This is the mail archive of the
fortran@gcc.gnu.org
mailing list for the GNU Fortran project.
Re: Coarray article for the upcoming GCC Summit.
- From: Bill Long <longb at cray dot com>
- To: MOENE Toon <toon dot moene at cnrm dot meteo dot fr>
- Cc: fortran at gcc dot gnu dot org, j dot k dot reid at rl dot ac dot uk, dannagle at verizon dot net
- Date: Wed, 23 Apr 2008 11:47:48 -0500
- Subject: Re: Coarray article for the upcoming GCC Summit.
- Organization: Cray Inc.
- References: <4809C31C.9080502@cnrm.meteo.fr> <480CC606.8090603@cray.com> <480F279E.9010908@cnrm.meteo.fr>
- Reply-to: longb at cray dot com
MOENE Toon wrote:
Bill Long wrote:
6) While this might have been omitted because of space limits, the
capability to have allocatable and pointer components of a coarray
structure is a very important feature in the language.
Thanks for all your useful suggestions. I have thought a bit about
this one. As the point of view of my paper is: How difficult is it
to add coarrays to GNU Fortran, I try to shy away from too much detail
that doesn't make the implementation difficult (after all, arrays of
structures with components are already possible - and dealt with by
the GNU Fortran front end).
Is there some difficulty with coarrays here that I am overlooking ?

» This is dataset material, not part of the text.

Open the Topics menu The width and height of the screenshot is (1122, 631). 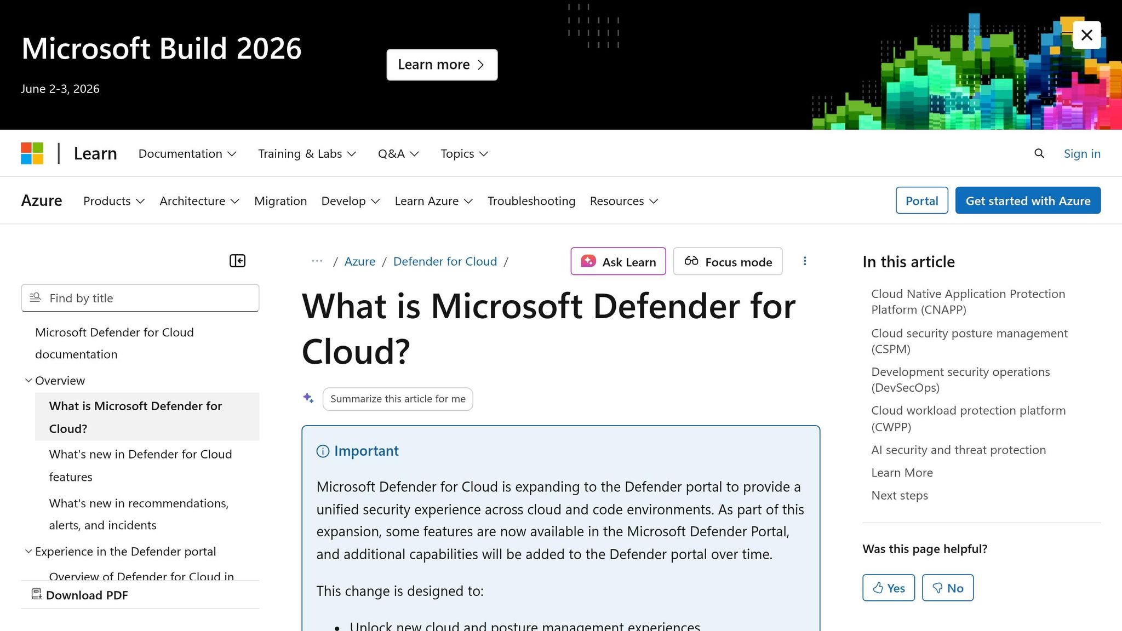tap(463, 153)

The Rice University group has had two problems in this area, though
neither affect our (Cray's) implementation. As background, our general
implementation of coarrays on our vector systems works like this:
Coarrays are placed in a separate "symmetric" heap that starts at the
same base address on each image and contains only coarrays. Because of
the restrictions on allocatable coarrays, it is always possible to store
coarrays such that the base address for a particular coarray is the same
on each image. This allows you to know the address of a remote coarray
reference using only the local address information for the same
coarray. For ordinary and allocatable coarrays this is pretty
straightforward, and Rice seems to have no problem addressing static
coarrays.
In the case of allocatable components of a coarray structure, the
entity with the symmetric (i.e. same across images) address is the dope
vector that represents the allocatable array in the structure. The
actual memory for the allocated object is in the local, ordinary heap.
This allows each image to have different sized components, which is a
valuable feature. You do two lookups to get the address of a remote
object - one to get the (or part of the) dope vector using the usual
symmetric addressing scheme for coarrays. Then you look in the dope
vector for the actual remote address of the allocatable component data.
Paying the network latency twice to get the address seems like a
problem, except that most of the time the ultimate object is an array
and you pay the double latency only once for all the elements. For the
others, you can reuse the address information already fetched for the
first element. The Rice group has a fundamental design problem here
because they translate to Fortran 95 plus library calls, and then target
any f95 compiler. As a result, they have no control over the format of
the dope vector, or how allocatable components are represented
internally. I assume the gfortran environment is more controlled and
you will not have any problems with this issue. At least for our
implementation, the case of pointer components is essentially the same.
The pointer can be associated with any local memory, and is accessed
indirectly through the component dope vector.
The second problem seems to have multiple names, one of which is
"pinning of memory" on the images. Even if you handle the symmetric heap
in some special way, the targets of pointer components and the actual
memory for allocatable components can be anywhere in the local memory of
each node. Some hardware DMA protocols evidently require that remotely
accessed memory has to be "registered" or "pinned" somehow so the
hardware in the network can access it. The Cray vector implementation
gets around this issue by doing two things: 1) we disable demand paging
on any node running a coarray (or UPC) image, and 2) we (effectively)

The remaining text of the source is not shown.